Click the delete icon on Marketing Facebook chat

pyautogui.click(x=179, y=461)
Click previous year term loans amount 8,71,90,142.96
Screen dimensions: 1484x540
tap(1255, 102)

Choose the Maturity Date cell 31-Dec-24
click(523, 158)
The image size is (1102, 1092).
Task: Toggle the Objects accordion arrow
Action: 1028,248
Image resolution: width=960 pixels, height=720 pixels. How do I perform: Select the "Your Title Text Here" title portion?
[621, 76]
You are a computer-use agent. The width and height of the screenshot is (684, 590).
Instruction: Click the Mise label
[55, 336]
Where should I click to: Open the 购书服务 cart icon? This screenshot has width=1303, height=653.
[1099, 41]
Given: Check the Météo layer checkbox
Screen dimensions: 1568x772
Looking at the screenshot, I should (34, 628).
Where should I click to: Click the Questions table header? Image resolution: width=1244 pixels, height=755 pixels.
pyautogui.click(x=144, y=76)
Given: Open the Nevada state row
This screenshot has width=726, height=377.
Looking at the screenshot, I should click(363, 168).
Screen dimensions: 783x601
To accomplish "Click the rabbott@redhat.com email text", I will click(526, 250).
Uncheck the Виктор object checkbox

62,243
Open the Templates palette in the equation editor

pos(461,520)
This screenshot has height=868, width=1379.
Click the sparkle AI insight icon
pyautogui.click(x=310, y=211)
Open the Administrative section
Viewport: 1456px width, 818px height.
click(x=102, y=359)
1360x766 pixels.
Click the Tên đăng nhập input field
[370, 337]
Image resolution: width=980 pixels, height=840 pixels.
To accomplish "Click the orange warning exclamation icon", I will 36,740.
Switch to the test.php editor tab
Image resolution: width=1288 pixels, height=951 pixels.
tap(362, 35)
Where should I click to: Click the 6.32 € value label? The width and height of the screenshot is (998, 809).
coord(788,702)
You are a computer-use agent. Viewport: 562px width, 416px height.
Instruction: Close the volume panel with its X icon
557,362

━━━━━━━━━━━━━━━━

Work request
Report each line in the preceding entries that holds the string "Given".

Solved problem
Given: Check the Météo layer checkbox
Given: Open the Nevada state row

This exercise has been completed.